>> Start

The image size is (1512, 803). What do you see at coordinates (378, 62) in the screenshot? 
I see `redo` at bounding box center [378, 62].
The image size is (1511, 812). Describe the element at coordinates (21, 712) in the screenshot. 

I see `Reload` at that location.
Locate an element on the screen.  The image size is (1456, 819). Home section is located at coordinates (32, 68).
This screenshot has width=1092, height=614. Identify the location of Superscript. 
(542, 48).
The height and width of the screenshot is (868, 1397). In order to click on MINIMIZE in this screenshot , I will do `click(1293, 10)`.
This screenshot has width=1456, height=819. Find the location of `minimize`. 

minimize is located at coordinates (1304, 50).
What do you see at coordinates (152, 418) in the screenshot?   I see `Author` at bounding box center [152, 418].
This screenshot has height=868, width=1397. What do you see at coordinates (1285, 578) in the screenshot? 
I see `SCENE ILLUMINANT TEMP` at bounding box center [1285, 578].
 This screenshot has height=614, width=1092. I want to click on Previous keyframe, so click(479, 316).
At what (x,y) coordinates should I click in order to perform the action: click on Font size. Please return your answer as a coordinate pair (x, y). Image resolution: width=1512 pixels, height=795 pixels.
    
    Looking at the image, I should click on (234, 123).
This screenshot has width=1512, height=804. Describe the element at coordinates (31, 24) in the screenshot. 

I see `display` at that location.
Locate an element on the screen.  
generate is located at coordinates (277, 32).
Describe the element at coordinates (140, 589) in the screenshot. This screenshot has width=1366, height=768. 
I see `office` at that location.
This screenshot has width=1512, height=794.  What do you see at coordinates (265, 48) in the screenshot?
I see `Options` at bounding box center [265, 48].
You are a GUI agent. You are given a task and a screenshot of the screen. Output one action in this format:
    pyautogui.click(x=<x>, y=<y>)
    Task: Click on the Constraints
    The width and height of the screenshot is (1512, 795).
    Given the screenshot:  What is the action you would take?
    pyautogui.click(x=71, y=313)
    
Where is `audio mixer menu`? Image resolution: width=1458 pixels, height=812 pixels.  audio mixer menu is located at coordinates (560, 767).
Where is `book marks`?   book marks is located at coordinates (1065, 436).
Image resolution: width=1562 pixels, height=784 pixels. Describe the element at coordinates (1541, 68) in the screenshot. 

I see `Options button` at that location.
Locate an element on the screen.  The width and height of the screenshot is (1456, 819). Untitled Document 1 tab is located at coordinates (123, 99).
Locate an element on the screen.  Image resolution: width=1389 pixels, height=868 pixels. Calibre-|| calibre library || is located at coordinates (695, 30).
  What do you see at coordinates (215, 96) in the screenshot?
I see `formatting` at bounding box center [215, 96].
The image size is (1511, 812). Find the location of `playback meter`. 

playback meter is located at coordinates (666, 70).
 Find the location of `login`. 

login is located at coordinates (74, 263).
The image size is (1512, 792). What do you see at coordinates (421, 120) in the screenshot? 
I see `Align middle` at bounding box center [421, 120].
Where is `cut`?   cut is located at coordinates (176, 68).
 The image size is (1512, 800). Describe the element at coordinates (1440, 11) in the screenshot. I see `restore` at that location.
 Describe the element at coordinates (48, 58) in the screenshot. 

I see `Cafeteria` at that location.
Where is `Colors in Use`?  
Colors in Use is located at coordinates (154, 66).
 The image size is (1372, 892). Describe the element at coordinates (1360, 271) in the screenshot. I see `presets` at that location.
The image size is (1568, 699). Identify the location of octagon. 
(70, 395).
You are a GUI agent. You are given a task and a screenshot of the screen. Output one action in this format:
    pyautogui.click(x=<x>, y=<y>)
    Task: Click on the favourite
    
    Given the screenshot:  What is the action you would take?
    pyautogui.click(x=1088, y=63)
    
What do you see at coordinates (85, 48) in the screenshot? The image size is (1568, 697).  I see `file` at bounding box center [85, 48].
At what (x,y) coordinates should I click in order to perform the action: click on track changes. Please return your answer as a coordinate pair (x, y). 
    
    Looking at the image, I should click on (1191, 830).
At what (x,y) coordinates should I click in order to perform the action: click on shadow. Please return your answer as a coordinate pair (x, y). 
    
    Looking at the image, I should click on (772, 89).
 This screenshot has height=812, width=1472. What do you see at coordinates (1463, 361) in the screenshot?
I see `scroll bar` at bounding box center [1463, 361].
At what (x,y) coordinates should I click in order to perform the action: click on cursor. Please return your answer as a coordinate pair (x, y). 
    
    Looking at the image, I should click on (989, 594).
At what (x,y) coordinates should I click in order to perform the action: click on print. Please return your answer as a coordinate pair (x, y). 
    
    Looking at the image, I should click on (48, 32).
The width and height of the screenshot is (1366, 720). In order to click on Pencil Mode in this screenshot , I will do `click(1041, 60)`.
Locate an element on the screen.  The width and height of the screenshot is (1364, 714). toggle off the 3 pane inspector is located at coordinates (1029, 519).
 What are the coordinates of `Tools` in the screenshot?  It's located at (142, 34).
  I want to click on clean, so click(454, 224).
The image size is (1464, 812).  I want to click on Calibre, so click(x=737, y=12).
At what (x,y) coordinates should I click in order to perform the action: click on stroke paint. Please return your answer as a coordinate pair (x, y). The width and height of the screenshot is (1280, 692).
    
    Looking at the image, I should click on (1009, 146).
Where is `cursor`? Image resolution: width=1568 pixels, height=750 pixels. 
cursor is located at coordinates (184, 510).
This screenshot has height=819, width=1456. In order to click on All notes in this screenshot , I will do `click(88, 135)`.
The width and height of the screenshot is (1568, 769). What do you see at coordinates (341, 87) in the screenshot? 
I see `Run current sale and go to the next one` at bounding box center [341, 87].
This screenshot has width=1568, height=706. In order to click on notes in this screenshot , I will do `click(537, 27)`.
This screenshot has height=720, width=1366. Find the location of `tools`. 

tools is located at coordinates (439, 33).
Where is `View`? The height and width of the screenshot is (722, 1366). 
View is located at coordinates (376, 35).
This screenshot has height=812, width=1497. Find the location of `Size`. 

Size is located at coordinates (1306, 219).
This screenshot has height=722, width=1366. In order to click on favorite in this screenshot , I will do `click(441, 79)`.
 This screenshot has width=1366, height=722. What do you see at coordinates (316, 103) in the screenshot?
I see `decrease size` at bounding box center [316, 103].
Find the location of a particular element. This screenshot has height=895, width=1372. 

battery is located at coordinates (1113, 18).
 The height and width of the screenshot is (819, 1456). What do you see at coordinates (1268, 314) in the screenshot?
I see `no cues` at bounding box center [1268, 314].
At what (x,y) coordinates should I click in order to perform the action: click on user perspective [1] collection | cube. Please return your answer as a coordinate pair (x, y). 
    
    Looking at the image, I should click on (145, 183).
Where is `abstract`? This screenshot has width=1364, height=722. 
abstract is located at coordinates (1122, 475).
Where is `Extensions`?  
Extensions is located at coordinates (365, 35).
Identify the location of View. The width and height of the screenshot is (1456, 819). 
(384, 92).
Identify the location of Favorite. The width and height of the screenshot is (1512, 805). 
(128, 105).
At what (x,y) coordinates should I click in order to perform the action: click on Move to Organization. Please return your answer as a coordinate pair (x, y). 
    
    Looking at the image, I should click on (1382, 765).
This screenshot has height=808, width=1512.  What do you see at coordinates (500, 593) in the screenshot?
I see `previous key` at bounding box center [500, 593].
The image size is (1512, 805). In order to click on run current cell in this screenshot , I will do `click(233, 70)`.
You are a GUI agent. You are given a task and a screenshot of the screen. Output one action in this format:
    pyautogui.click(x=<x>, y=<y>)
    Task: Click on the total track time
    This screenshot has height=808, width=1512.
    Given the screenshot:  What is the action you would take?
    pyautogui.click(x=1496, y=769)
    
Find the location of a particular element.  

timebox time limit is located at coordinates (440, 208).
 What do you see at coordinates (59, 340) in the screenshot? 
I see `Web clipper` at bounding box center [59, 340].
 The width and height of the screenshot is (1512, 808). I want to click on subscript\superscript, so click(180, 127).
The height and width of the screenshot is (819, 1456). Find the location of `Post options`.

>> End

Find every line above that contains the word "cursor", and copy each of those lines in full.

▸ **Answer to the exercise**:
At what (x,y) coordinates should I click in order to perform the action: click on cursor. Please return your answer as a coordinate pair (x, y). 
Where is `cursor`? Image resolution: width=1568 pixels, height=750 pixels. 
cursor is located at coordinates (184, 510).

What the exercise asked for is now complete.